Oblique intent

Why the name? Well criminal law afficionados will recognise the phrase 'oblique intent' as referring to a problem of mens rea:can a person who intends to do x (such as setting fire to a building to scare the occupants) also be said to have an intention to kill if one of the occupants dies? This is a problem that has consumed an inordinate amount of time in the appeal courts and in the legal journals, and can be taken to represent a certain kind of approach to legal theory. My approach is intended to be more oblique to this mainstream approach, and thus to raise different kinds of questions and issues. Hence the name.

Sunday 23 October 2011

On grids

What do these things have in common? Bricks, writing tablets, maps, ledgers for keeping track of financial transactions, the invention of the cardboard box, and the punch cards used by early computers. According to art historian Hannah Higgins these are all examples of 'grids', basic forms of technology that have organised human communities at different points in history and which developed in such a way as to shape how we see and understand the world.

Thus, the invention of the moulded brick (in 9000 BCE)enabled the building of strong permanent buildings, on a pattern of a staggered grid, and the development of towns and cities. Writing tablets, as compressed bricks, enabled standardised forms of writing, pictograms or symbols organised in horizontal or vertical lines or grids. The development of maps was based on grids projected over space to allow its representation. Ledgers, developing from simple abacuses or tallies, allowed forms of accounting to develop, tracking financial transactions or the strengths and weaknesses of the human character over a grid of entries. The cardboard box, perhaps most surprisingly and inventively, is seen to link the revolution in the packaging and transport of goods (starting with Kellogg's cornflakes!), to the development of the container ship and on-demand ordering, the skyscraper and modernist attempts to order and control space and cubist painting. And last of all, the computer punchcard gives rise to the matrix, the computer network that is the internet as a new form of virtual organisation.

This is all very interesting but, you might ask, what has it got to do with the criminal law? Well one of the surprising things about the book are the many references to law. Some are obvious: the stone tablets on which early laws were inscribed, or the move from an oral to a textual culture brought about by printing. Some are more oblique: the use of the Court of Exchequer to illustrate a tally board, or the reform of US shipping laws that made possible the use of closed containers. But more than anything else the argument is suggestive, challenging us to think about different ways or 'grids' in which the law is organised - and to see connections with technical, social and cultural revolutions.

Entries from a dataset
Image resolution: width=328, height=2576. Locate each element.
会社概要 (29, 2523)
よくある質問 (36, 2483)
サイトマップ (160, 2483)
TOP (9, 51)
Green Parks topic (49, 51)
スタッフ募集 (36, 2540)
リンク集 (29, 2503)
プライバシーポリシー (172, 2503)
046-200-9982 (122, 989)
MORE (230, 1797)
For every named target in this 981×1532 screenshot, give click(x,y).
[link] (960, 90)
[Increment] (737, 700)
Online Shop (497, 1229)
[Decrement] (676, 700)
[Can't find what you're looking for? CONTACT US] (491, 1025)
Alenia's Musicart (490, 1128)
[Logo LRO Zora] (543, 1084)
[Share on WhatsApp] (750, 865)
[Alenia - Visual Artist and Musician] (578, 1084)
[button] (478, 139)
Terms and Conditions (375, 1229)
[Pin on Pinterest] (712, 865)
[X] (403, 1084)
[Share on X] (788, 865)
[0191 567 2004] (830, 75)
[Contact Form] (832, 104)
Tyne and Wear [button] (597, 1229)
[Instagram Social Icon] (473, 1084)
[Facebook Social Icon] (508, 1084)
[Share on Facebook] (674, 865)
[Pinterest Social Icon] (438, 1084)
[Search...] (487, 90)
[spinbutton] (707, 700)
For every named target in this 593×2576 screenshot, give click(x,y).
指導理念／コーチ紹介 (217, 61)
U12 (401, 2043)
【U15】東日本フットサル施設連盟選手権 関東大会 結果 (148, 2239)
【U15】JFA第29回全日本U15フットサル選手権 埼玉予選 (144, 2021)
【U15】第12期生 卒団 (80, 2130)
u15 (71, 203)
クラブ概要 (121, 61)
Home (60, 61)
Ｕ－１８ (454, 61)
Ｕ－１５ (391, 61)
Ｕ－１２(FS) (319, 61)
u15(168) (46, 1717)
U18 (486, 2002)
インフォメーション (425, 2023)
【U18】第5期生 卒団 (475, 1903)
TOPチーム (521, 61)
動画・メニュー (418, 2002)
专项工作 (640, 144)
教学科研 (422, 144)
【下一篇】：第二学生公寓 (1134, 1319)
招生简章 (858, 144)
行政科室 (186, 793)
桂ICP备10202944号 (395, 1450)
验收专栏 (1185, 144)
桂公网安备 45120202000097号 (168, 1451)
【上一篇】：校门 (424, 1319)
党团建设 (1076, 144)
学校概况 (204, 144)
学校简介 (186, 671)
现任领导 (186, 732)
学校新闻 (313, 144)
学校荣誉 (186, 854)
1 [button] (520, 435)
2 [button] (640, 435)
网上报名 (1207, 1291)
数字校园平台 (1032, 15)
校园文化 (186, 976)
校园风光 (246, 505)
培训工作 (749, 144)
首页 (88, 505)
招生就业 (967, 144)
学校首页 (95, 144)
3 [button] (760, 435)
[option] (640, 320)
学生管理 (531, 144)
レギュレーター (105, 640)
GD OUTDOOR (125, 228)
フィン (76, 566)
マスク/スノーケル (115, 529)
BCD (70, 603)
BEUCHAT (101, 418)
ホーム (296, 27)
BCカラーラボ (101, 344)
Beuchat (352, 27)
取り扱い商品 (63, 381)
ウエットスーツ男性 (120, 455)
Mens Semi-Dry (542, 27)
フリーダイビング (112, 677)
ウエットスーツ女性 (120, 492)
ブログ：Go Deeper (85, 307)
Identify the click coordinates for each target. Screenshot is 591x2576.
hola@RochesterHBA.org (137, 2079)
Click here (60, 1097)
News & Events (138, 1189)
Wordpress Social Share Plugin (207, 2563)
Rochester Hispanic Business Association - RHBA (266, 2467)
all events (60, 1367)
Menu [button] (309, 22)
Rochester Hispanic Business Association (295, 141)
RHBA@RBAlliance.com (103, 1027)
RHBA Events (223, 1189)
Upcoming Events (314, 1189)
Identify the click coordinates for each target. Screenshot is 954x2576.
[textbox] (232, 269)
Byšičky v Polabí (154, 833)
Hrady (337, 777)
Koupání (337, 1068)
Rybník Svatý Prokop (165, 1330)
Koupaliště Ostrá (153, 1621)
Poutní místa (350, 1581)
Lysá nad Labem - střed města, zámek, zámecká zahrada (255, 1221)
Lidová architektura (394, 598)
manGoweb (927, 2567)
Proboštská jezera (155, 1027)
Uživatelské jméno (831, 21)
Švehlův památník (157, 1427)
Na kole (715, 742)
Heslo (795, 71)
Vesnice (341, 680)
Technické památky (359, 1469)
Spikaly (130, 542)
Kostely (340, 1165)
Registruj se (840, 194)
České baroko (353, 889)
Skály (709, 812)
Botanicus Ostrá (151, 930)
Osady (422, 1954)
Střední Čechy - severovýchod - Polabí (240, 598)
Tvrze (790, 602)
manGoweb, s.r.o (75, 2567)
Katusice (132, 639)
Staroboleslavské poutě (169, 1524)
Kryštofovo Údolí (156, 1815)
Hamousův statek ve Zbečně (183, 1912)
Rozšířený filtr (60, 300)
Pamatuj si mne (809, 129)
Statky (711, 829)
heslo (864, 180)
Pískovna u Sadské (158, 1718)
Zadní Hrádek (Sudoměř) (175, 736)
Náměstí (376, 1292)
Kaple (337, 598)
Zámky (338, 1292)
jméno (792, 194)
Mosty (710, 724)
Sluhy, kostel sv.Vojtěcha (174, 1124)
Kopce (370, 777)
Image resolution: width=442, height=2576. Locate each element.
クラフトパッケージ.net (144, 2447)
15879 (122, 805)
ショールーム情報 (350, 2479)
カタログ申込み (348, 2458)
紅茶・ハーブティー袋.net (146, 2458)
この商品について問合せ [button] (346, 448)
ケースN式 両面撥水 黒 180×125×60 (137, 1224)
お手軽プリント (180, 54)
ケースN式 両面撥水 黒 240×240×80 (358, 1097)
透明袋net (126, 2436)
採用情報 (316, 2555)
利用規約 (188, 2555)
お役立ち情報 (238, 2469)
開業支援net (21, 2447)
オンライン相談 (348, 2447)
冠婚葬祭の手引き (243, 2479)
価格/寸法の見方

*Problems*
• 1. Answer these questions about the text on grids and oblique intent.
(a) What example act does the text give of intending to do x?
(b) In what year was the moulded brick invented, according to the text?
(c) Which legal reform does the text say made the use of closed containers possible?
• 2. Pick up the text on grids and the law at the point where it stops, and continue it.

*Task-by-task outputs*
• 1.
(a) Setting fire to a building to scare the occupants.
(b) 9000 BCE.
(c) The reform of US shipping laws.

• 2.
We can see this happening in a number of ways. First, it can shape our language. To talk, for instance, of the trial as a process of calling an accused person to account, is already to appeal to the ledger, to pre-existing traditions of moral accounting. And in criminal law we often talk about concepts as the building blocks and how these fit together in certain patterns or grids to establish criminal liability. Second, it might suggest ways of thinking about the architecture of the criminal law. In modern legal thought this tends to be seen as a hierarchical structure: the general part sets out the foundations, which then support and shape the rules of particular crimes. Communication passes from the general to the particular and back again. What are crimnal codes but grids, attempts to impose order on legal chaos? But laws have been, and sometime even now, are ordered in different ways, according to different 'grids' or logics, and the form we use where lawyers seek to place individuated crimes into different, self-contained, boxes is not necessarily the only, or best way of thinking about law. (And the computer network, or hyperlinks, may challenge these ways of reading and organising law, as it possible to read and experience the law differently. And lastly, more than anything else, these grids are in different ways attempts to order the world, to render social space more readable and accountable and hence governable. But, as Higgins also concludes, grids have their own textures, individuating features and capacities for creative enrichment. They constructs a relationship between order and disorder, and one of the challenges for legal thought must be to examine how this process process comes about in the grid of the modern law.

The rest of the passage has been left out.